> Set exercise: Copy the entries from the line containing "Where should I click to: Open the friends" through the line containing "point(174,120)", keeping each line unchanged.

— Start —

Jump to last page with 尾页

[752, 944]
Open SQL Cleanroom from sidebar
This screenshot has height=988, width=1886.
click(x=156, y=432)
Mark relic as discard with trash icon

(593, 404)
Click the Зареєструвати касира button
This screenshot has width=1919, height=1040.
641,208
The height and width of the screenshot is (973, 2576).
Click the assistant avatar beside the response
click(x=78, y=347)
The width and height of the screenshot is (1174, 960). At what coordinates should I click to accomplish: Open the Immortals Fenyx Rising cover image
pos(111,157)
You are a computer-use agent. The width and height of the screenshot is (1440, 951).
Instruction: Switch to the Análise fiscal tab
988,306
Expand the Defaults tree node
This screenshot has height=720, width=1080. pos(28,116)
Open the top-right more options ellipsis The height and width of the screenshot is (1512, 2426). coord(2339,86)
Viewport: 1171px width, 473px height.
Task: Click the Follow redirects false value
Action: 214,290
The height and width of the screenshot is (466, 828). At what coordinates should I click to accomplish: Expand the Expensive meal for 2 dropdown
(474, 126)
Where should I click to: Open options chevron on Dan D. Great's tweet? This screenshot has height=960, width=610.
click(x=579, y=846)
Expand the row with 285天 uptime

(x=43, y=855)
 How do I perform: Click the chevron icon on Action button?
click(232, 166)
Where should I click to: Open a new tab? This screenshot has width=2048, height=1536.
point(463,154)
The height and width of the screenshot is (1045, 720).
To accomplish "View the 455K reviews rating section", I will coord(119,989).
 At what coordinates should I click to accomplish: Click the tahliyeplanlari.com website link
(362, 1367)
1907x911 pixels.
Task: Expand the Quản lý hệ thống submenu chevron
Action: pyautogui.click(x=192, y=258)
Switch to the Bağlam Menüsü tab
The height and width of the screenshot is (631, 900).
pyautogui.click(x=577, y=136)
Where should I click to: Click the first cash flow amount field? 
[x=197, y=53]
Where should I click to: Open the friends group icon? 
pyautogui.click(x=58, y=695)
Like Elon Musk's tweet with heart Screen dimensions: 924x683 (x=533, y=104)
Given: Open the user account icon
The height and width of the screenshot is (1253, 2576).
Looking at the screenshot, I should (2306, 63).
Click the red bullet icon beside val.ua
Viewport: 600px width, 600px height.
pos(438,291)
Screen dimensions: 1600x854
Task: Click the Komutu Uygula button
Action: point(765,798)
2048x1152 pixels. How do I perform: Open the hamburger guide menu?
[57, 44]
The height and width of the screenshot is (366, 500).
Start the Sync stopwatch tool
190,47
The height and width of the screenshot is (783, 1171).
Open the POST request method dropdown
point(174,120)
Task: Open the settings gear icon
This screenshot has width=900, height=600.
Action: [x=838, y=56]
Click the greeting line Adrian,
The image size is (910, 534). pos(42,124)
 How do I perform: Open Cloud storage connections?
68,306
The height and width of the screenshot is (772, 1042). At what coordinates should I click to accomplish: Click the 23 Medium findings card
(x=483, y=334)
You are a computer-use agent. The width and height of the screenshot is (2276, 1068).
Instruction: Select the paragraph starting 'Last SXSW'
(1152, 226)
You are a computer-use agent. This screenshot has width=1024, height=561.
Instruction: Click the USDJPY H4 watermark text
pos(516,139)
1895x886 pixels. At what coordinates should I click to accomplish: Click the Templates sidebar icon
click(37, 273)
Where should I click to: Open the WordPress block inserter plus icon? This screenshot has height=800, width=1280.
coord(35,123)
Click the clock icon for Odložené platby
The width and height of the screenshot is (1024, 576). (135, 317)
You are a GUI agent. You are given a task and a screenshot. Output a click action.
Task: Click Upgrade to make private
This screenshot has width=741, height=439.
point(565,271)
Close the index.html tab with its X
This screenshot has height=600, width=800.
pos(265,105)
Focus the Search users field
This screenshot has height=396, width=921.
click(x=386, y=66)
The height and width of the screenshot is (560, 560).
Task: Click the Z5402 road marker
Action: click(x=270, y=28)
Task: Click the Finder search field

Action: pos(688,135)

— End —

> Written answer:
Where should I click to: Open the friends group icon? 
pyautogui.click(x=58, y=695)
Like Elon Musk's tweet with heart Screen dimensions: 924x683 (x=533, y=104)
Given: Open the user account icon
The height and width of the screenshot is (1253, 2576).
Looking at the screenshot, I should (2306, 63).
Click the red bullet icon beside val.ua
Viewport: 600px width, 600px height.
pos(438,291)
Screen dimensions: 1600x854
Task: Click the Komutu Uygula button
Action: point(765,798)
2048x1152 pixels. How do I perform: Open the hamburger guide menu?
[57, 44]
The height and width of the screenshot is (366, 500).
Start the Sync stopwatch tool
190,47
The height and width of the screenshot is (783, 1171).
Open the POST request method dropdown
point(174,120)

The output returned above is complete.